“Desgraciada la generación cuyos jueces serán juzgados”. El Talmud

El Grupo de Lima, con la inmensa autoridad que da la representación de las más importantes naciones de América Latina, acompañada por las principales naciones democráticas del orbe, ha sabido ratificar y poner al desnudo la ilegalidad y la ilegitimidad que rodea al dictador venezolano Nicolás Maduro. Si aceptó a regañadientes su supuesta legitimidad de origen, obtenida de las elecciones presidenciales de 2013 cuando obtuviera una leve mayoría ni siquiera propia, sino heredada directamente del poder que le transmitiera al borde de su tumba el único presidente legítimo que ha tenido Venezuela desde 1998, Hugo Rafael Chávez Frías, y ni tampoco libre de polvo y paja, dada la fundada sospecha de haber sido producto de un fraude orquestada por el verdugo del CNE, Tibisay Lucena, que desconociera la victoria de Henrique Capriles haciendo uso de las trampas montadas por el verdugo mayor, Jorge Rodríguez.

Como hoy por hoy lo sabe todo el mundo, esa dudosa legitimidad de origen se venció el 10 de enero pasado. Y aun consciente de que las elecciones presidenciales de mayo del año pasado habían sido, como todas las ocurridas desde el 15 de agosto del año 2004,  un fiasco, que esta vez no había contado con el reconocimiento de ninguna de las fuerzas democráticas internas, con la excepción de un partido puramente operativo y funcional al servicio del chavomadurismo para servir de cuña al interior de la oposición venezolana, la llamada Avanzada Progresista del ex oficial de ejército y chavista originario Henri Falcón, y de haber sido repudiadas por todas las democracias del mundo, el fin de Nicolás Maduro y del régimen dictatorial que encabeza pareció inminente.

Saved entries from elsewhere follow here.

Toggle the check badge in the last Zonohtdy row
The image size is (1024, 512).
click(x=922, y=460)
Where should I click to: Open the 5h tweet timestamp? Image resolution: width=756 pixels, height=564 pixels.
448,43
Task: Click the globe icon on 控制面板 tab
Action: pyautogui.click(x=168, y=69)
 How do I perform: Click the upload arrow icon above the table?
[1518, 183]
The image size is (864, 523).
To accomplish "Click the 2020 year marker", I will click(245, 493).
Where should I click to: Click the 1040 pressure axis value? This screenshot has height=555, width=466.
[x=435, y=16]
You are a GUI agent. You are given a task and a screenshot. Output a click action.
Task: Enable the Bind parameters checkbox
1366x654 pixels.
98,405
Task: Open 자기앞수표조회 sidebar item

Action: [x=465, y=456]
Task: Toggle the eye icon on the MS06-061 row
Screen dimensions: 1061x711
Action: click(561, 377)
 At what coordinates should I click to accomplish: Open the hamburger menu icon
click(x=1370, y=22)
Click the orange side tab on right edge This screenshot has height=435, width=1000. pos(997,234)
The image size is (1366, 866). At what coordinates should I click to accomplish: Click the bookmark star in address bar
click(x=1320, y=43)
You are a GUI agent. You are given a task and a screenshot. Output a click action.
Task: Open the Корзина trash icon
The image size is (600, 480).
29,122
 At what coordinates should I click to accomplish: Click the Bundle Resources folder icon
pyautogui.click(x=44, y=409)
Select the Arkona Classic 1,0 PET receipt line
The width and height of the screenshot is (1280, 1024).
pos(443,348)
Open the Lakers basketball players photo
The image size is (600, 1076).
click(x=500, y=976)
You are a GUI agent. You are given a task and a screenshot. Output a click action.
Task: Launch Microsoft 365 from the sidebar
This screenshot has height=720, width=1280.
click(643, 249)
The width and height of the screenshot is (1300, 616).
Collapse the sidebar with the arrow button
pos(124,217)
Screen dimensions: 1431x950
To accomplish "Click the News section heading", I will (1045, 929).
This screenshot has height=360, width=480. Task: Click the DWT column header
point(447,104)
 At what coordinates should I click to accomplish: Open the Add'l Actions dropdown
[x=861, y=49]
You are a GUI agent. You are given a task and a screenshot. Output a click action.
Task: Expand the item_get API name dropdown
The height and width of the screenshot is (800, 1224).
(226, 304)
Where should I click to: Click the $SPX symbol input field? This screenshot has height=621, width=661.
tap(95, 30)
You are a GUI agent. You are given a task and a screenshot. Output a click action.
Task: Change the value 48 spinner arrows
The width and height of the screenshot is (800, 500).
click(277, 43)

Mundialmente famoso por su ilegitimidad de desempeño –de carnicero lo calificó en portada con más que justificadas razones Der Spiegel, el más importante y populoso magazine alemán–, su ilegitimidad de origen puso la guinda sobre la torta. Desde un punto de vista legal y constitucional, Nicolás Maduro es un hombre muerto. Salvo en países muertos, por vegetar en su existencia virtual, como Osetia del Sur y las satrapías ominosas de la tiranía cubana en el subcontinente: Bolivia y Nicaragua.

Si alguien aún duda de la ilegitimidad de Maduro no tiene más que ver la farsa escenificada por el ilegal e ilegítimo Tribunal Supremo de Justicia. ¿Sabían todos esos “magistrados” que son candidatos seguros al enjuiciamiento criminal por amparar a un dictador y servir a una tiranía? ¿O creen que dados los debidos pasos y puesto el agente colombocubano en el basurero que le corresponde podrán seguir ejerciendo de su usurpada profesión como si nada hubiera pasado? Que tomen debida cuenta: el país ya sabe que el principal sostén de esta inhumana y cruel satrapía no son las fuerzas armadas. Son los magistrados que le dan su toque de legitimidad y su barniz de legalidad. Que se vayan preparando: un homicida no es por azar su presidente. Ni tampoco por azar es que ha hecho la maroma de juramentar a otro homicida. Como bien decía Homero: “Los molinos de los dioses muelen despacio”. Ya terminan su molienda. Se cumplirá fielmente el temido pronóstico de los jueces de El Talmud: “Desgraciados aquellos cuyos jueces deberán ser enjuiciados”. De ellos será el infierno.